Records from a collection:
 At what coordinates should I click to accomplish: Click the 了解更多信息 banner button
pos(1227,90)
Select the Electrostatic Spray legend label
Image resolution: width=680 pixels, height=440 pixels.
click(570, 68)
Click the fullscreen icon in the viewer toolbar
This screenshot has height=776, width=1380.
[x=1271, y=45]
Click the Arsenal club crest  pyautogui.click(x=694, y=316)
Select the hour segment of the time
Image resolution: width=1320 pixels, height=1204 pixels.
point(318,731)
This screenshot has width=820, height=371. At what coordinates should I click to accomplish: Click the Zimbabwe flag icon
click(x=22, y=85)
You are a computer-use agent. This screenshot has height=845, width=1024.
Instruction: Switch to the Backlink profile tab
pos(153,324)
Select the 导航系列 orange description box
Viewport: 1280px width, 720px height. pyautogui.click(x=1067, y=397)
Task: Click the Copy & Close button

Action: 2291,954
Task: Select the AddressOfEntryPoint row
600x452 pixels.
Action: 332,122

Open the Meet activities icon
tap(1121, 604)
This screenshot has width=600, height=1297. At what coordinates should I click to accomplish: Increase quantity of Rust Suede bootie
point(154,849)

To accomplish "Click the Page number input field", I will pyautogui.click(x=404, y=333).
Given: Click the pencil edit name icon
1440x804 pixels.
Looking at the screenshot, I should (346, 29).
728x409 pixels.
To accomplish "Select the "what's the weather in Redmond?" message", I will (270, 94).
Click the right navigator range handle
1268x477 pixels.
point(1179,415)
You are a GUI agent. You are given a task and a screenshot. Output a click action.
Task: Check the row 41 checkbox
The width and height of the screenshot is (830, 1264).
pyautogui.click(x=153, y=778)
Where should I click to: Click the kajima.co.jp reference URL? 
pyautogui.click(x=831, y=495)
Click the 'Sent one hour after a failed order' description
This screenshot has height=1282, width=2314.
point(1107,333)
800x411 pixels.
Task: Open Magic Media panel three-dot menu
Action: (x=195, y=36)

REQUIRED WORK:
Bring together every line in the entries that holds the string "will".

SOLUTION FOR THIS PROBLEM:
To accomplish "Click the Page number input field", I will pyautogui.click(x=404, y=333).
To accomplish "Select the "what's the weather in Redmond?" message", I will (270, 94).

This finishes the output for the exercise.